* [Instructions for the task]:
For this exercise, please reproduce the records below word for word, from the first line through the line with "2025 年 8 月 (13, 2254)".

*** Input data

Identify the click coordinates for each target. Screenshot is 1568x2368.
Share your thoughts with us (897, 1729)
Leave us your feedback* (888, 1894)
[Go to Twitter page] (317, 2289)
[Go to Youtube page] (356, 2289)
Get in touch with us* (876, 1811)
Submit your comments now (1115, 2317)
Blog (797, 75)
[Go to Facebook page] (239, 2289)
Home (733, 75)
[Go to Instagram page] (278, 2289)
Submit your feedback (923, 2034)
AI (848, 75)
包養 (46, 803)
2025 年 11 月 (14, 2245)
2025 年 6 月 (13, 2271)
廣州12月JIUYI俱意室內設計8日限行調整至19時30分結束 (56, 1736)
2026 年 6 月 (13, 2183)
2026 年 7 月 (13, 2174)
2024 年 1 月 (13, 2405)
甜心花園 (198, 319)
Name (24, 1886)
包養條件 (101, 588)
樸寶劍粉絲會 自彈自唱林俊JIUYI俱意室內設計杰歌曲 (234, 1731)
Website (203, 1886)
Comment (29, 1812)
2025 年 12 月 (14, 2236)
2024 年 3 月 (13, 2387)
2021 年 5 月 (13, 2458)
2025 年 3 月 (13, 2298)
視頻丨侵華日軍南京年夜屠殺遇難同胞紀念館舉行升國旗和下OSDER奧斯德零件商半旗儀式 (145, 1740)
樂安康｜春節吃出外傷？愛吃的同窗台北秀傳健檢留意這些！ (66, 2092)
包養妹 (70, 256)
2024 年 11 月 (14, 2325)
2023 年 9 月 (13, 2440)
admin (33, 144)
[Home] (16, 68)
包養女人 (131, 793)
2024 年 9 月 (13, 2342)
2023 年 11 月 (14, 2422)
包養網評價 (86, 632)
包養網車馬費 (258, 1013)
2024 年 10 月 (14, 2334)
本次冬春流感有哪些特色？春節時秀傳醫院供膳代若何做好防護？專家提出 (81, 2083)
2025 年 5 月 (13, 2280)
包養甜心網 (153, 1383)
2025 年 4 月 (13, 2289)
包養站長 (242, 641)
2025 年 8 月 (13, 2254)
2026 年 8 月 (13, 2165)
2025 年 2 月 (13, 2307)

******

* [Task solution]:
Identify the click coordinates for each target. Screenshot is 1568x2368.
Share your thoughts with us (897, 1729)
Leave us your feedback* (888, 1894)
[Go to Twitter page] (317, 2289)
[Go to Youtube page] (356, 2289)
Get in touch with us* (876, 1811)
Submit your comments now (1115, 2317)
Blog (797, 75)
[Go to Facebook page] (239, 2289)
Home (733, 75)
[Go to Instagram page] (278, 2289)
Submit your feedback (923, 2034)
AI (848, 75)
包養 (46, 803)
2025 年 11 月 (14, 2245)
2025 年 6 月 (13, 2271)
廣州12月JIUYI俱意室內設計8日限行調整至19時30分結束 (56, 1736)
2026 年 6 月 (13, 2183)
2026 年 7 月 (13, 2174)
2024 年 1 月 (13, 2405)
甜心花園 (198, 319)
Name (24, 1886)
包養條件 (101, 588)
樸寶劍粉絲會 自彈自唱林俊JIUYI俱意室內設計杰歌曲 (234, 1731)
Website (203, 1886)
Comment (29, 1812)
2025 年 12 月 (14, 2236)
2024 年 3 月 (13, 2387)
2021 年 5 月 (13, 2458)
2025 年 3 月 (13, 2298)
視頻丨侵華日軍南京年夜屠殺遇難同胞紀念館舉行升國旗和下OSDER奧斯德零件商半旗儀式 (145, 1740)
樂安康｜春節吃出外傷？愛吃的同窗台北秀傳健檢留意這些！ (66, 2092)
包養妹 (70, 256)
2024 年 11 月 (14, 2325)
2023 年 9 月 (13, 2440)
admin (33, 144)
[Home] (16, 68)
包養女人 (131, 793)
2024 年 9 月 (13, 2342)
2023 年 11 月 (14, 2422)
包養網評價 (86, 632)
包養網車馬費 (258, 1013)
2024 年 10 月 (14, 2334)
本次冬春流感有哪些特色？春節時秀傳醫院供膳代若何做好防護？專家提出 (81, 2083)
2025 年 5 月 (13, 2280)
包養甜心網 (153, 1383)
2025 年 4 月 (13, 2289)
包養站長 (242, 641)
2025 年 8 月 (13, 2254)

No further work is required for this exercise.